Twitter, Facebook et le constructeur des téléphones Blackberry se rendront jeudi à Londres pour rencontrer la ministre de l'intérieur. Le gouvernement britannique souhaite discuter des moyens d'éviter que leurs réseaux de communication respectifs puissent être utilisés par des émeutiers sans surveillance.

Que vont-ils se dire en se regardant dans le blanc des yeux ? The Next Web rapporte que la ministre de l’intérieur britannique, Theresa May, organise jeudi une réunion avec des acteurs des réseaux de communications pour faire le point après les récentes émeutes qui ont éclaté à Londres puis dans plusieurs grandes villes d’Angleterre. Twitter, Facebook et RIM (le constructeur du BlackBerry) ont tous été convoqués, et confirmé leur participation à la réunion.
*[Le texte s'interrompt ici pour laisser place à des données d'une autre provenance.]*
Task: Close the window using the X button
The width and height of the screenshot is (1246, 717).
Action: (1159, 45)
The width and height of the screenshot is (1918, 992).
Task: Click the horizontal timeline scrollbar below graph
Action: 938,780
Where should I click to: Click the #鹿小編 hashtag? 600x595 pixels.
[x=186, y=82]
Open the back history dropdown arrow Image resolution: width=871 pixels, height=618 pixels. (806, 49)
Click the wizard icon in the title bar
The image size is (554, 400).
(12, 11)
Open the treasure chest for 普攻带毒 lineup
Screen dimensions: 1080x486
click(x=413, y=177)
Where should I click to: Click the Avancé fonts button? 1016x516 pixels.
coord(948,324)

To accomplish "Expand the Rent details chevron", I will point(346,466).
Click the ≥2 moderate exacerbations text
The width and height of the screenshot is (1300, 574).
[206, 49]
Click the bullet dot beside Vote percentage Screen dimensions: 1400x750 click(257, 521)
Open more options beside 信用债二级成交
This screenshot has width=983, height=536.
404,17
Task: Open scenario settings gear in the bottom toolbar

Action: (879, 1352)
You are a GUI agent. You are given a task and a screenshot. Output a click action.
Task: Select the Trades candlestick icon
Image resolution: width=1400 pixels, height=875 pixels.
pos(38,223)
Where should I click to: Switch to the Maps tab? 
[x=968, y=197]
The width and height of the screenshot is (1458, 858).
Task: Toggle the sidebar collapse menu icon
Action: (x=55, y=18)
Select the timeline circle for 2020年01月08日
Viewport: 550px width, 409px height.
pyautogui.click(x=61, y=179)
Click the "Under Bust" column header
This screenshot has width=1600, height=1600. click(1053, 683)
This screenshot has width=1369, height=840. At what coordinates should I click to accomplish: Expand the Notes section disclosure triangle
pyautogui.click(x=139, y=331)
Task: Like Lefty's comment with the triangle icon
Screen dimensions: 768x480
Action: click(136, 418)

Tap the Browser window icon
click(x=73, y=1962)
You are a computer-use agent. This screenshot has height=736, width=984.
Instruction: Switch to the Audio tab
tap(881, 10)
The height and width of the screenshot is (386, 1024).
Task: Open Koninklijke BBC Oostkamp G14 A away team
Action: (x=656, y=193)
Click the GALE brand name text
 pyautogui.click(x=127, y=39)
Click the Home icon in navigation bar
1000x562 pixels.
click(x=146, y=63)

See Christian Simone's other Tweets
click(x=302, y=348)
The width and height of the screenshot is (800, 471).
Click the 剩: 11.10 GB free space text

Lorsque les émeutes ont éclaté, et commencé à dégénérer, le premier ministre David Cameron avait menacé de couper l’accès aux réseaux sociaux comme Twitter et Facebook, qui permettaient aux manifestants de se donner rendez-vous. Deux Britanniques ont d’ailleurs été condamnés à quatre ans de prison ferme pour avoir lancé un appel aux émeutes sur Facebook.

C’est surtout par Blackberry Messenger, cependant, que les émeutiers se sont organisés. Le service de messagerie instantanée de RIM est très populaire en Grande-Bretagne, et présentait pour les jeunes britanniques l’avantage d’offrir une sécurité accrue. Le système de messagerie est en effet chiffré, et les identifiants utilisés (sous forme de codes PIN) ne permettent pas de remonter immédiatement à l’identité de l’abonné. Face à cette situation, le gouvernement britannique avait demandé aux services secrets d’utiliser leurs technologies anti-terroristes pour déchiffrer les communications, et obtenu la collaboration de RIM pour identifier des émeutiers.

La réunion de jeudi sera l’occasion pour le gouvernement britannique de voir jusqu’où il peut aller dans sa volonté de contrôler les moyens de communication, sans recourir à des mesures extrêmes. Le parlementaire David Lammy (ancien ministre qui s’était opposé à la riposte graduée en Grande-Bretagne), avait été jusqu’à demander la suspension de BlackBerry Messenger. Une mesure qui, si l’on en croit une étude récente sur les effets de la censure, aurait au contraire amplifié les émeutes.